Translation plays a crucial role in the success of a diverse and inclusive clinical trial, from patient recruitment to retention to the trial’s completion. Making clinical trial content available and understandable in patients’ native languages can help build trust, promote inclusivity, improve the patient experience, and expand patient awareness and engagement.
#1 Communicate Complex Content in the Patients’ Language
Understanding medical information can be challenging, whether clinical trial content or results from an annual checkup. One’s level of health literacy influences their health behaviors and ability to navigate the healthcare system. Studies have found:
- 88% of adults living in the U.S. have inadequate health literacy to navigate the healthcare system and promote their well-being.
- 55% have an intermediate proficiency.
- 22% have a basic proficiency.
- 14% have a below-basic proficiency.
- Only 12% are proficiently health literate.
Given such a low health literacy, clinical trial information must be easy to understand.

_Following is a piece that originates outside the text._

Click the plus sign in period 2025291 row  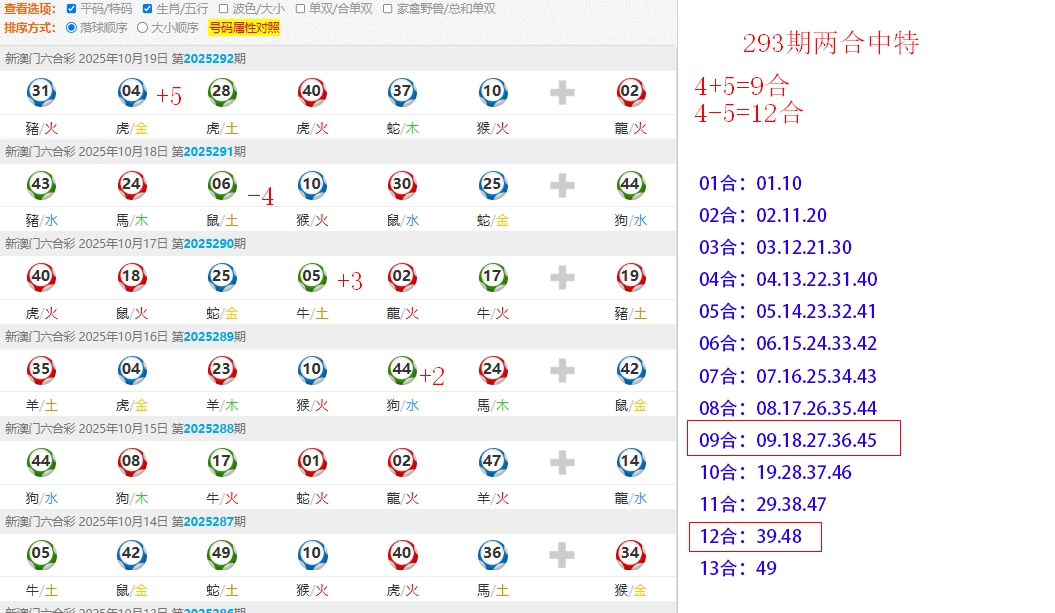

Europe addresses complex information through regulation (EU-CTR 536/2014) passed by the European Medicines Agency (EMA) in 2022. This regulation requires pharmaceutical companies to provide a Plain Language Summary (PLS) for European clinical trials. A PLS explains complex information about the trial without medical terminology and industry jargon written at a 6th to 8th-grade U.S. reading level.
The same concept should be applied to U.S. trials and other trial information, especially content for participants. When complex content is written without medical terminology, it makes it easier to translate into other languages, opening up the opportunity to reach more diverse patients.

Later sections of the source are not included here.